* start DATASET EXTRACT *

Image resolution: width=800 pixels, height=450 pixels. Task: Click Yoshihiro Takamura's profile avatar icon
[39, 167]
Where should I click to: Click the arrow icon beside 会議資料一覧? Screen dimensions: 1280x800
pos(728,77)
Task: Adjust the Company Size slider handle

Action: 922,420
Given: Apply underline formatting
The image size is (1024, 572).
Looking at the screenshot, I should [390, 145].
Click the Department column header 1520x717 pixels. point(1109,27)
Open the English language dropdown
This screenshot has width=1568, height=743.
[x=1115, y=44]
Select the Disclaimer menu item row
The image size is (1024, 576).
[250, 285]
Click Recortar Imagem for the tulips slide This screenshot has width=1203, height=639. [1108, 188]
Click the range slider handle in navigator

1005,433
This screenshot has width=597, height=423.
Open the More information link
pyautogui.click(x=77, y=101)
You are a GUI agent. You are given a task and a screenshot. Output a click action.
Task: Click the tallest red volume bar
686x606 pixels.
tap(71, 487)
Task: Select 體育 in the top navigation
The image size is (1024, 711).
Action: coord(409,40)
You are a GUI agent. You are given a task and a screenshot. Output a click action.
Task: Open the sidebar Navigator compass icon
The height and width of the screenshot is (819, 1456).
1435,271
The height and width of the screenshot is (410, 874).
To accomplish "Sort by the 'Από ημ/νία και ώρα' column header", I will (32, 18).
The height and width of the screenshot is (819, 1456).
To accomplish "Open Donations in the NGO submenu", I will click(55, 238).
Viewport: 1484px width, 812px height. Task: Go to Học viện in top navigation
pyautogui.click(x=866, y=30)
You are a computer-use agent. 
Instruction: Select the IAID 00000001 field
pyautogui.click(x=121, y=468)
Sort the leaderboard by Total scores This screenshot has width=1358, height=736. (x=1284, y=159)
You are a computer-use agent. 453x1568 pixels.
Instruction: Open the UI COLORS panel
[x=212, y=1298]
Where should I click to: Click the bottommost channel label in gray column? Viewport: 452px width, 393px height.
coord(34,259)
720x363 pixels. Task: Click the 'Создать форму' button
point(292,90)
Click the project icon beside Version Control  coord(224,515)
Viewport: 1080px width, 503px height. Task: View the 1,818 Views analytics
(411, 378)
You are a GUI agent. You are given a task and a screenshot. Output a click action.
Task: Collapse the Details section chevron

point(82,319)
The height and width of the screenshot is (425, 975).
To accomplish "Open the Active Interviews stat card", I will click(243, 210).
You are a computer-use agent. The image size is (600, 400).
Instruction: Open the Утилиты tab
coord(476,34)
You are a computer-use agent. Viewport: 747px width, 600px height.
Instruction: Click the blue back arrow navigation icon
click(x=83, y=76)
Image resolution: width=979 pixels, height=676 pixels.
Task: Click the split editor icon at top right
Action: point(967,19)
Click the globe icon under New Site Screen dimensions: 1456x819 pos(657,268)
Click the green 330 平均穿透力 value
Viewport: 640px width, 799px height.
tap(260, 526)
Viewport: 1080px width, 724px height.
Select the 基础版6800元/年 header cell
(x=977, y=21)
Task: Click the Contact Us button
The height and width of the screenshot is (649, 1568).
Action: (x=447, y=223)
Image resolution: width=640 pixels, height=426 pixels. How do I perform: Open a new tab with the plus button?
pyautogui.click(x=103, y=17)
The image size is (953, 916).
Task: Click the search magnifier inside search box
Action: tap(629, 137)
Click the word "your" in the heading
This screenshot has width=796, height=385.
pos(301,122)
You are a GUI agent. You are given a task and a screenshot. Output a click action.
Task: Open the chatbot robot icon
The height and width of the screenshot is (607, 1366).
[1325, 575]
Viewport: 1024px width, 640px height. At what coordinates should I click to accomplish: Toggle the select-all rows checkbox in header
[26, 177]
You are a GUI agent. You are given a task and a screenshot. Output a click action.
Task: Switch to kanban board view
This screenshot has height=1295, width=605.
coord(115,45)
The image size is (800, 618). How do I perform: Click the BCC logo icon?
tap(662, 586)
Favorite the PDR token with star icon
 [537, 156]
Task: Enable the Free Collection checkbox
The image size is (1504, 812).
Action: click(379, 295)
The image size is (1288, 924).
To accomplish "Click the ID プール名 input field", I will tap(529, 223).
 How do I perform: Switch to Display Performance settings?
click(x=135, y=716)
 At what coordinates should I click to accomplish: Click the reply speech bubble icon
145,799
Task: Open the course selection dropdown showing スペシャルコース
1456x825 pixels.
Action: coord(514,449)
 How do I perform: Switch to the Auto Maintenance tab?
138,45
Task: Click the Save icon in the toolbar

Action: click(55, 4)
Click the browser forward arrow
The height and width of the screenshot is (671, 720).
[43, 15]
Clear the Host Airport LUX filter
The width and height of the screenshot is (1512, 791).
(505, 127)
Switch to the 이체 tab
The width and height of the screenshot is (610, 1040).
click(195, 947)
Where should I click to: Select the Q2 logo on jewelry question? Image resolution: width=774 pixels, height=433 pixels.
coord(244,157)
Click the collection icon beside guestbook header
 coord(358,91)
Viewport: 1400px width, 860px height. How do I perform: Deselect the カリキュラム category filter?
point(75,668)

* end DATASET EXTRACT *

* **SHORT PROBLEM**
Transcribe all of the lines above without changing a single character.

* **REPLY**
Image resolution: width=800 pixels, height=450 pixels. Task: Click Yoshihiro Takamura's profile avatar icon
[39, 167]
Where should I click to: Click the arrow icon beside 会議資料一覧? Screen dimensions: 1280x800
pos(728,77)
Task: Adjust the Company Size slider handle

Action: 922,420
Given: Apply underline formatting
The image size is (1024, 572).
Looking at the screenshot, I should [390, 145].
Click the Department column header 1520x717 pixels. point(1109,27)
Open the English language dropdown
This screenshot has width=1568, height=743.
[x=1115, y=44]
Select the Disclaimer menu item row
The image size is (1024, 576).
[250, 285]
Click Recortar Imagem for the tulips slide This screenshot has width=1203, height=639. [1108, 188]
Click the range slider handle in navigator

1005,433
This screenshot has width=597, height=423.
Open the More information link
pyautogui.click(x=77, y=101)
You are a GUI agent. You are given a task and a screenshot. Output a click action.
Task: Click the tallest red volume bar
686x606 pixels.
tap(71, 487)
Task: Select 體育 in the top navigation
The image size is (1024, 711).
Action: coord(409,40)
You are a GUI agent. You are given a task and a screenshot. Output a click action.
Task: Open the sidebar Navigator compass icon
The height and width of the screenshot is (819, 1456).
1435,271
The height and width of the screenshot is (410, 874).
To accomplish "Sort by the 'Από ημ/νία και ώρα' column header", I will (32, 18).
The height and width of the screenshot is (819, 1456).
To accomplish "Open Donations in the NGO submenu", I will click(55, 238).
Viewport: 1484px width, 812px height. Task: Go to Học viện in top navigation
pyautogui.click(x=866, y=30)
You are a computer-use agent. 
Instruction: Select the IAID 00000001 field
pyautogui.click(x=121, y=468)
Sort the leaderboard by Total scores This screenshot has width=1358, height=736. (x=1284, y=159)
You are a computer-use agent. 453x1568 pixels.
Instruction: Open the UI COLORS panel
[x=212, y=1298]
Where should I click to: Click the bottommost channel label in gray column? Viewport: 452px width, 393px height.
coord(34,259)
720x363 pixels. Task: Click the 'Создать форму' button
point(292,90)
Click the project icon beside Version Control  coord(224,515)
Viewport: 1080px width, 503px height. Task: View the 1,818 Views analytics
(411, 378)
You are a GUI agent. You are given a task and a screenshot. Output a click action.
Task: Collapse the Details section chevron

point(82,319)
The height and width of the screenshot is (425, 975).
To accomplish "Open the Active Interviews stat card", I will click(243, 210).
You are a computer-use agent. The image size is (600, 400).
Instruction: Open the Утилиты tab
coord(476,34)
You are a computer-use agent. Viewport: 747px width, 600px height.
Instruction: Click the blue back arrow navigation icon
click(x=83, y=76)
Image resolution: width=979 pixels, height=676 pixels.
Task: Click the split editor icon at top right
Action: point(967,19)
Click the globe icon under New Site Screen dimensions: 1456x819 pos(657,268)
Click the green 330 平均穿透力 value
Viewport: 640px width, 799px height.
tap(260, 526)
Viewport: 1080px width, 724px height.
Select the 基础版6800元/年 header cell
(x=977, y=21)
Task: Click the Contact Us button
The height and width of the screenshot is (649, 1568).
Action: (x=447, y=223)
Image resolution: width=640 pixels, height=426 pixels. How do I perform: Open a new tab with the plus button?
pyautogui.click(x=103, y=17)
The image size is (953, 916).
Task: Click the search magnifier inside search box
Action: tap(629, 137)
Click the word "your" in the heading
This screenshot has width=796, height=385.
pos(301,122)
You are a GUI agent. You are given a task and a screenshot. Output a click action.
Task: Open the chatbot robot icon
The height and width of the screenshot is (607, 1366).
[1325, 575]
Viewport: 1024px width, 640px height. At what coordinates should I click to accomplish: Toggle the select-all rows checkbox in header
[26, 177]
You are a GUI agent. You are given a task and a screenshot. Output a click action.
Task: Switch to kanban board view
This screenshot has height=1295, width=605.
coord(115,45)
The image size is (800, 618). How do I perform: Click the BCC logo icon?
tap(662, 586)
Favorite the PDR token with star icon
 [537, 156]
Task: Enable the Free Collection checkbox
The image size is (1504, 812).
Action: click(379, 295)
The image size is (1288, 924).
To accomplish "Click the ID プール名 input field", I will tap(529, 223).
 How do I perform: Switch to Display Performance settings?
click(x=135, y=716)
 At what coordinates should I click to accomplish: Click the reply speech bubble icon
145,799
Task: Open the course selection dropdown showing スペシャルコース
1456x825 pixels.
Action: coord(514,449)
 How do I perform: Switch to the Auto Maintenance tab?
138,45
Task: Click the Save icon in the toolbar

Action: click(55, 4)
Click the browser forward arrow
The height and width of the screenshot is (671, 720).
[43, 15]
Clear the Host Airport LUX filter
The width and height of the screenshot is (1512, 791).
(505, 127)
Switch to the 이체 tab
The width and height of the screenshot is (610, 1040).
click(195, 947)
Where should I click to: Select the Q2 logo on jewelry question? Image resolution: width=774 pixels, height=433 pixels.
coord(244,157)
Click the collection icon beside guestbook header
 coord(358,91)
Viewport: 1400px width, 860px height. How do I perform: Deselect the カリキュラム category filter?
point(75,668)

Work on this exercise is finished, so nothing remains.